What types are there?

There are 3 main types of dietary fat: saturated fat, unsaturated fat and trans fat. The main difference is in their chemical structure and the number of double bonds that are present.

Saturated Fat

These tend to be solid at room temperature. Most of them come from animal sources such as meat and dairy products but can come from some plant foods such as palm oil and coconut oil. Foods typically high in saturated fat include fatty cuts of meat, butter & ghee, cheese, cream, chocolate, crisps, biscuits, pastries & pies, coconut oil and coconut cream.

Unsaturated Fat

These are often labelled as the ‘good fats’, of which there are 2 types:

  1. Monounsaturated fat (MUFA)
  2. Polyunsaturated fat (PUFA)

MUFAs are found in olive oil, rapeseed oil, nut oils and their spreads, avocados, peanut butter, nuts and seeds.
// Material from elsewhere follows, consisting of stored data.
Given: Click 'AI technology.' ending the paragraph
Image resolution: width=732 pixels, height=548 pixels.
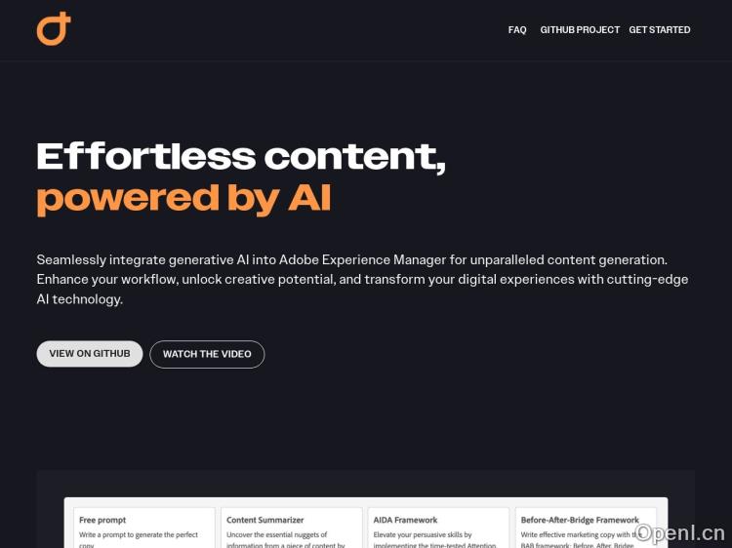Looking at the screenshot, I should point(80,299).
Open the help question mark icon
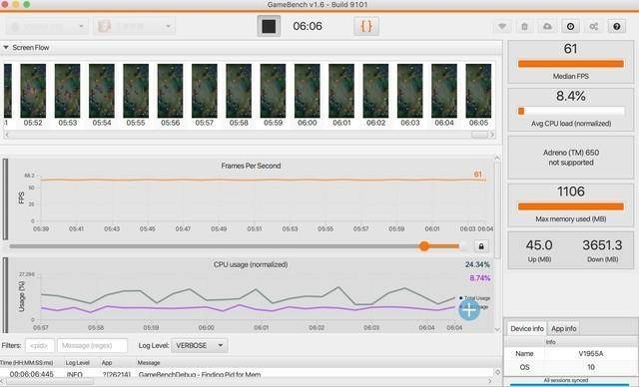This screenshot has width=639, height=387. pos(617,27)
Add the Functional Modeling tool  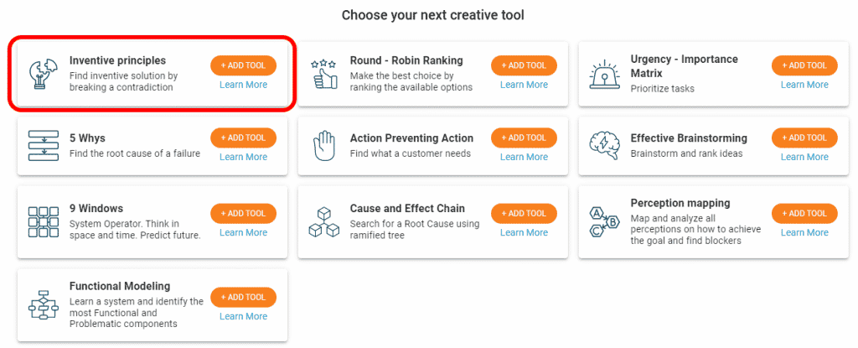[244, 297]
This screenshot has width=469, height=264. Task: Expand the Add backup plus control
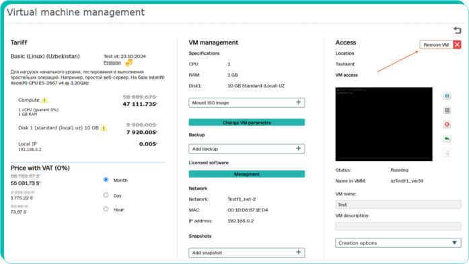pyautogui.click(x=298, y=148)
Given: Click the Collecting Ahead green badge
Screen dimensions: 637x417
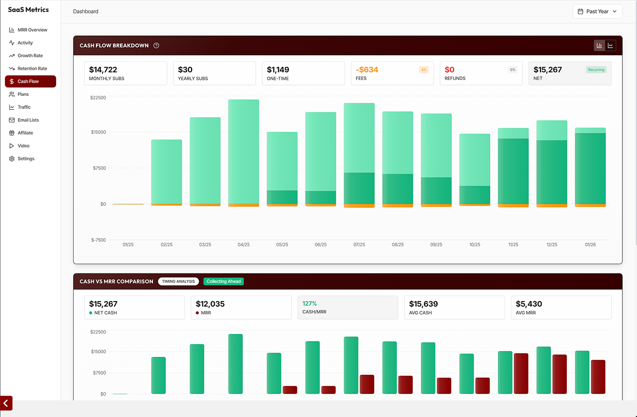Looking at the screenshot, I should 223,282.
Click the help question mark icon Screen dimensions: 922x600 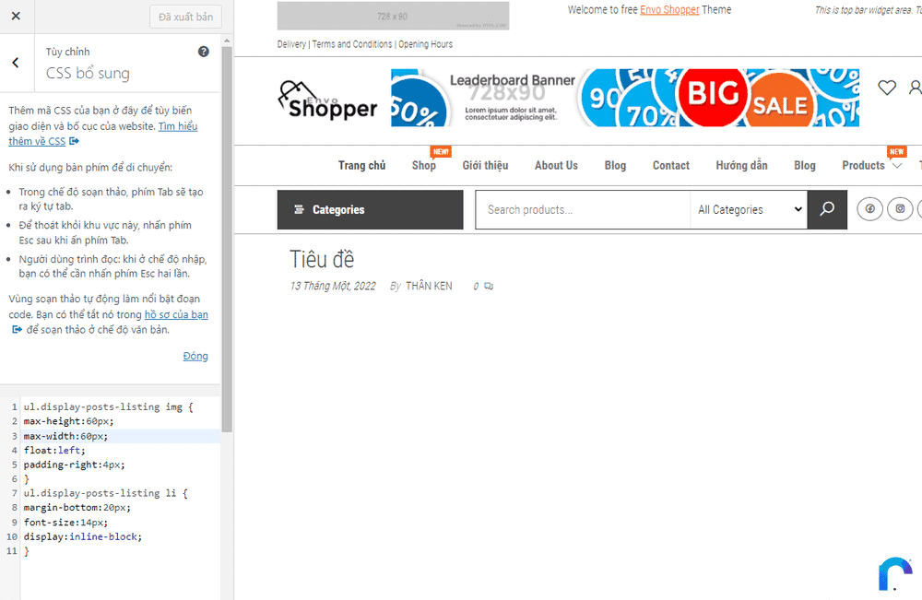point(204,52)
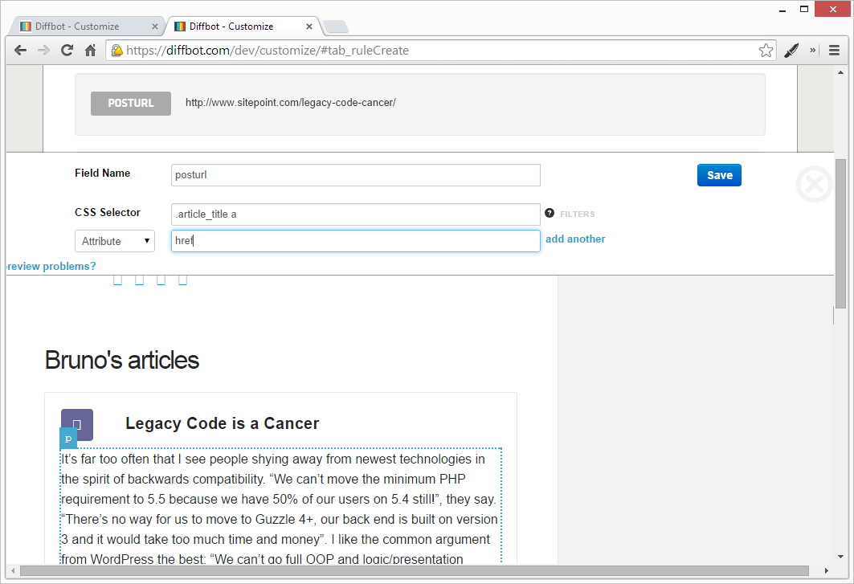Click the "add another" link
Screen dimensions: 854x584
[x=575, y=239]
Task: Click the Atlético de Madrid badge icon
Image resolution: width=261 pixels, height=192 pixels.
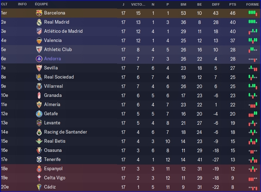Action: 39,31
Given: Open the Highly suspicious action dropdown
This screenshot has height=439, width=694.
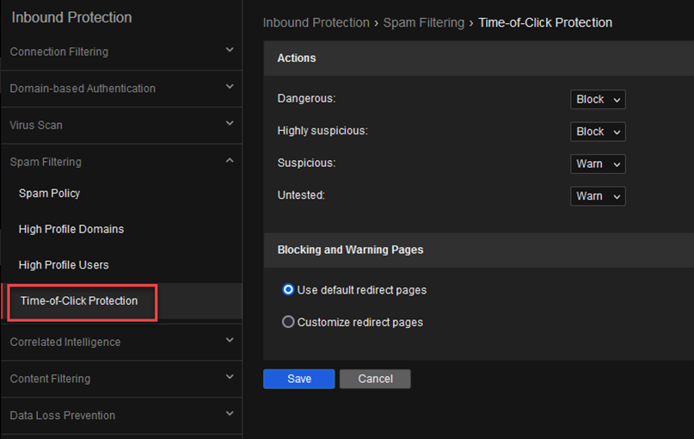Looking at the screenshot, I should click(x=598, y=132).
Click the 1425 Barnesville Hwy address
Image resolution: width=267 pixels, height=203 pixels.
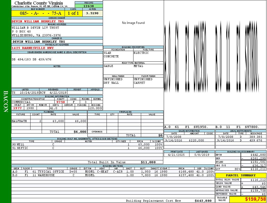28,48
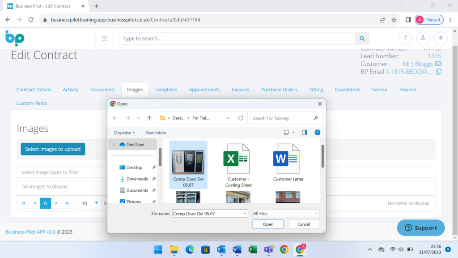Switch to the Documents tab
This screenshot has width=458, height=258.
click(102, 90)
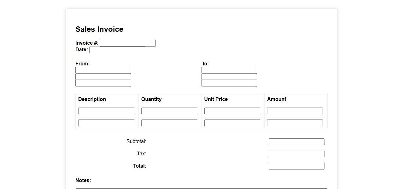Click the Subtotal input field
The image size is (403, 189).
click(x=296, y=142)
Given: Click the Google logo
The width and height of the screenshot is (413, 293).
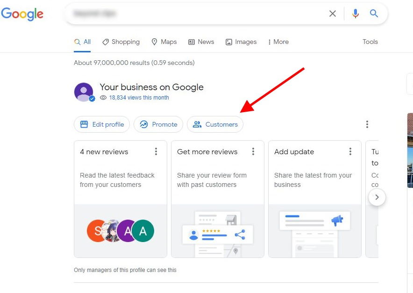Looking at the screenshot, I should [22, 14].
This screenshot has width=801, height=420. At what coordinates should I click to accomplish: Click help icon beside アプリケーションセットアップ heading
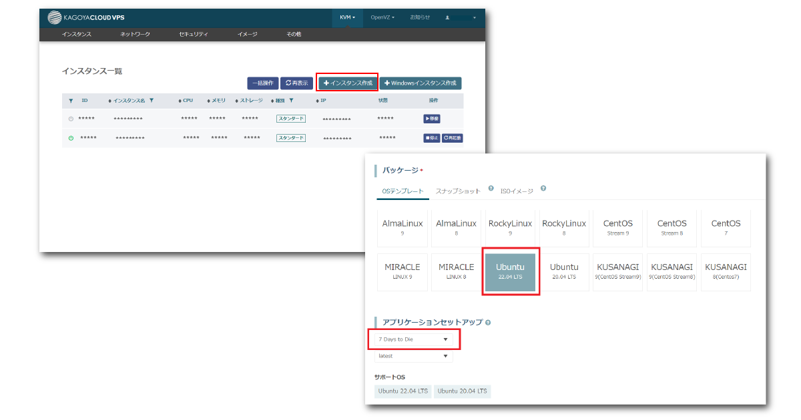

PUFAs are found in oily fish, vegetable oils such as soybean oil, corn oil & sunflower oil and some nuts & seeds such as walnuts and sunflower seeds.

Trans Fat

Trans fats have no known health benefits. They raise your bad (LDL) cholesterol and lower your good (HDL) cholesterol. Trans fats can also be labelled as ‘partially hydrogenated oil’ on food labels so check the list of ingredients. Current guidelines recommend that trans fats should be no more than 2% of energy intake. Artificial trans fats are mostly found in takeaways, fried foods and processed foods such as cakes and biscuits.

The good thing is that in the UK we eat about half that amount on average as a lot of food companies have removed hydrogenated oils from their products so we are well within the maximum recommendations. It is still worth taking a look at the ingredients list on any margarines and processed foods such as biscuits and cakes just to make sure they don’t contain any trans fats.

Saturated fat and cardiovascular disease

So now we have covered the basics in terms of what fat is and the different types, let’s look at where the fear mongering around fat, particularly saturated fat, has come from.

Saturated fat has played a key role in theories looking at diet and the risk of heart disease. It would make sense that if we eat less fat then there would be less of it in the body to block our arteries? And this in turn would reduce the risk of heart disease? But wait, it does not seem to be as simple as that! What we now know is that if we reduce saturated fat in the diet what we replace it with is even more important.

So our advice is rather than focusing on total fat intake, we should be looking at the type of fat we consume. It is clear from the evidence that reducing saturated fat and replacing it with refined carbohydrates does not reduce the risk of CVD. But if we replace saturated fat with unsaturated fat then this has been shown to have a positive effect on health and reduce the risk of CVD.

SWAP THIS FOR THIS
Chocolate bar Handful unsalted nuts
Butter Olive oil or olive/rapeseed oil spread
Croissant Seeded toast
Fatty and processed meats Chicken, turkey, good quality beef mince, white fish, oily fish, pulses, eggs.
Crisps Hummus and vegetable sticks
Cakes and coated biscuits Plain buns, scones and plain biscuits
Cream based dessert Milk puddings, custard, yoghurt, fruit crumbles made with unsaturated spreads
Savoury meat pies and pastries Potato topped pies
Cream based curries Tomato and vegetable based curries
Creamy salad dressings Salad dressings based on olive oil, rapeseed oil, nut oil or yoghurt
Mayonnaise in sandwiches Mashed avocado


Weight loss and fat

As fat is a concentrated source of energy it is important to consider the portion size for whatever type of fat you are eating, saturated or unsaturated.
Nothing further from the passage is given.